Traumatic brain injury reduces striatal tyrosine hydroxylase activity and potassium-evoked dopamine release in rats

Abstract

There is increasing evidence that traumatic brain injury (TBI) induces hypofunction of the striatal dopaminergic system, the mechanisms of which are unknown. In this study, we analyzed the activity of striatal tyrosine hydroxylase (TH) in rats at 1day, 1week, and 4weeks after TBI using the controlled cortical impact model. There were no changes in the level of TH phosphorylated at serine 40 site (pser40TH) at 1day or 4weeks. At 1week, injured animals showed decreased pser40TH to 73.9±7.3% (p≤0.05) of sham injured rats. The in vivo TH activity assay showed no significant difference between injured and sham rats at 1day. However, there was a decreased activity in injured rats to 62.1±8.2% (p≤0.05) and 68.8±6.2% (p≤0.05) of sham injured rats at 1 and 4weeks, respectively. Also, the activity of protein kinase A, which activates TH, decreased at 1week (injured: 87.8±2.8%, sham: 100.0±4.2%, p≤0.05). To study the release activity of dopamine after injury, potassium (80mM)-evoked dopamine release was measured by microdialysis in awake, freely moving rats.
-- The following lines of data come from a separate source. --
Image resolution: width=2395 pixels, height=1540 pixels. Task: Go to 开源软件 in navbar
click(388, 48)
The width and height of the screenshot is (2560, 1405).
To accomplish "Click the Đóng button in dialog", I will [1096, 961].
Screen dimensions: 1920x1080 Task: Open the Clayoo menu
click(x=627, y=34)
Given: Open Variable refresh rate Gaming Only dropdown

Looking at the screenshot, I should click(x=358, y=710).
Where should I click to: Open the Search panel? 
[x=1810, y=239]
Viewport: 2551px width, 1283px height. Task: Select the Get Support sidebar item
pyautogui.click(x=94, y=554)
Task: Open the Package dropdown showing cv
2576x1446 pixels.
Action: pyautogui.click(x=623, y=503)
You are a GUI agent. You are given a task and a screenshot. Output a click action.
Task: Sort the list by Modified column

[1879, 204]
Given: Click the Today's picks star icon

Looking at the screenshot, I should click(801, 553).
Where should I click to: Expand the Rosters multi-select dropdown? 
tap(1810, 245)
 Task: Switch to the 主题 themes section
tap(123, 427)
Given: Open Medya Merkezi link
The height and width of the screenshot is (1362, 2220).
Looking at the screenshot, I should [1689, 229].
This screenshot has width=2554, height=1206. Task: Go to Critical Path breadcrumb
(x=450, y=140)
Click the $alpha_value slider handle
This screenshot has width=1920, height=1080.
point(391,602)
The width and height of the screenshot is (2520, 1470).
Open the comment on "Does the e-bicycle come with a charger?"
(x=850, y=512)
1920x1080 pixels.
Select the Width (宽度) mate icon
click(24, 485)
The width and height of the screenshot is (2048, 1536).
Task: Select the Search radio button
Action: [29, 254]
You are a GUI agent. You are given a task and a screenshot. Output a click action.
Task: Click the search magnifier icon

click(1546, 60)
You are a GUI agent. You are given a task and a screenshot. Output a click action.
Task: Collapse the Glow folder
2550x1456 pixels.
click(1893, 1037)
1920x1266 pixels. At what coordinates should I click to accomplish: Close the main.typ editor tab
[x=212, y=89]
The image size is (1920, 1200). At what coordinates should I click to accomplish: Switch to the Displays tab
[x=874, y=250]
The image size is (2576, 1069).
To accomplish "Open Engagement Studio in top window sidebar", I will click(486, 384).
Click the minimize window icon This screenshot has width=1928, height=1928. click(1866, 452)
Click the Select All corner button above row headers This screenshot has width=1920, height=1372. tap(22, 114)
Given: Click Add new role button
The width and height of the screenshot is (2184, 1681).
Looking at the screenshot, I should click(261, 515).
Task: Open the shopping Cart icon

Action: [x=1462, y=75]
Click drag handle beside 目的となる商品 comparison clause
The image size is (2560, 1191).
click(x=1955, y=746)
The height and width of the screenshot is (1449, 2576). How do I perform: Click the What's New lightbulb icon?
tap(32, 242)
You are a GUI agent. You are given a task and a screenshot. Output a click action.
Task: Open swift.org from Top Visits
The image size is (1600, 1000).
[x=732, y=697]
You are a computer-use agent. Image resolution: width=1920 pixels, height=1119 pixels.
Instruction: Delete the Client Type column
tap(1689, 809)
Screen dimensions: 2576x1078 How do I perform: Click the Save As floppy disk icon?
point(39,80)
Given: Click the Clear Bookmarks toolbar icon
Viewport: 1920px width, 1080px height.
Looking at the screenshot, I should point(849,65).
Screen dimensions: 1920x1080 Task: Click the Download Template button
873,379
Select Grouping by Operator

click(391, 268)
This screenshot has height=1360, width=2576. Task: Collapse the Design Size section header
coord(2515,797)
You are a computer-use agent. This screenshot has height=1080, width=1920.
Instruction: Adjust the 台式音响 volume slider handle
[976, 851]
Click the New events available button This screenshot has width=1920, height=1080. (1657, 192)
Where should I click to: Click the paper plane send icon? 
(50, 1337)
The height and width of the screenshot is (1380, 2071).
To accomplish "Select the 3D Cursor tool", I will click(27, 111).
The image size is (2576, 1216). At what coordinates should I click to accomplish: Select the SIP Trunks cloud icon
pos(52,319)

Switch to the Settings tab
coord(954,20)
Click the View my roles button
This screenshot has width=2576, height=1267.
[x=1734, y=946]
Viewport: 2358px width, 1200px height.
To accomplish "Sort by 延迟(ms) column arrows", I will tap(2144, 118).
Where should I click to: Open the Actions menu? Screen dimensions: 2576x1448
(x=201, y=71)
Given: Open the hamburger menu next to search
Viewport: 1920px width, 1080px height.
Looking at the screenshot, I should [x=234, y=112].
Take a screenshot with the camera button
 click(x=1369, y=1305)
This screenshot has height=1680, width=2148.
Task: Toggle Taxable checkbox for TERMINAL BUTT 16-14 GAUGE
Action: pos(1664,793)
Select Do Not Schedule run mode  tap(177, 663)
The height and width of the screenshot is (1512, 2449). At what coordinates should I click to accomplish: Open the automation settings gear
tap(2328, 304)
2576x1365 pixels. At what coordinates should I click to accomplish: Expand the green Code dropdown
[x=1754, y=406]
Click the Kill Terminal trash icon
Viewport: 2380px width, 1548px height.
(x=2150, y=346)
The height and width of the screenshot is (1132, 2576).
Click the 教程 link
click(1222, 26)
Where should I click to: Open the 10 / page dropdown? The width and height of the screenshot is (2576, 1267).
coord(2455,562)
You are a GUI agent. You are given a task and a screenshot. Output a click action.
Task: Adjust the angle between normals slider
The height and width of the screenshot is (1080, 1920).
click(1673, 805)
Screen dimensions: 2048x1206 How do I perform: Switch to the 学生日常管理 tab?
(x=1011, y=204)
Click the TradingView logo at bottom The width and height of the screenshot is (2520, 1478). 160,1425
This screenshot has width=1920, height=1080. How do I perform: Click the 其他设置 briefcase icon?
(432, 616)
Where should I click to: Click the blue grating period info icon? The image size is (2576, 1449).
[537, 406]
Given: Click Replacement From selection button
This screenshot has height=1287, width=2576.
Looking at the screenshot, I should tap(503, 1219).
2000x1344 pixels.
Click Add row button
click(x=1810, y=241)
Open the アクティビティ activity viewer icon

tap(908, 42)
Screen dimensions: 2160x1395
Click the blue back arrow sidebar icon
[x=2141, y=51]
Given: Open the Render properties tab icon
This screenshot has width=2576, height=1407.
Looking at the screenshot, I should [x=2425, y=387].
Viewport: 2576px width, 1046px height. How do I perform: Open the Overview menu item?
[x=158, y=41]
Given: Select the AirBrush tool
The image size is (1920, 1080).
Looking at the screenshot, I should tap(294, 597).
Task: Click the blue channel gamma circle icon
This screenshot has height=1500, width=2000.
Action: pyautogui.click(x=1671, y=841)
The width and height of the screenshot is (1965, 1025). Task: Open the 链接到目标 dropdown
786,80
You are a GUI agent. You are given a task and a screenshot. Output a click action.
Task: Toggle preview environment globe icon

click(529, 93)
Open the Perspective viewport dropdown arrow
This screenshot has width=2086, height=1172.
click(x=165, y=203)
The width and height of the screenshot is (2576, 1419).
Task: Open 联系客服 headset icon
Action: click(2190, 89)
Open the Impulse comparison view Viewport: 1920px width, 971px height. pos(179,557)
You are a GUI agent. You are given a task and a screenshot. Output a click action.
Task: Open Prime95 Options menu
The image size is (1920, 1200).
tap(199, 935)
Dialysates were collected and analyzed by high-performance liquid chromatography. There were no significant differences in dopamine release at 1day and 4weeks between sham and injured groups. At 1week, there was a significant decrease (injured: 0.067±0.015μM, sham: 0.127±0.027μM, p≤0.05). These results suggest that TBI-induced dopamine neurotransmission deficits are, at least in part, attributable to deficits in TH activity.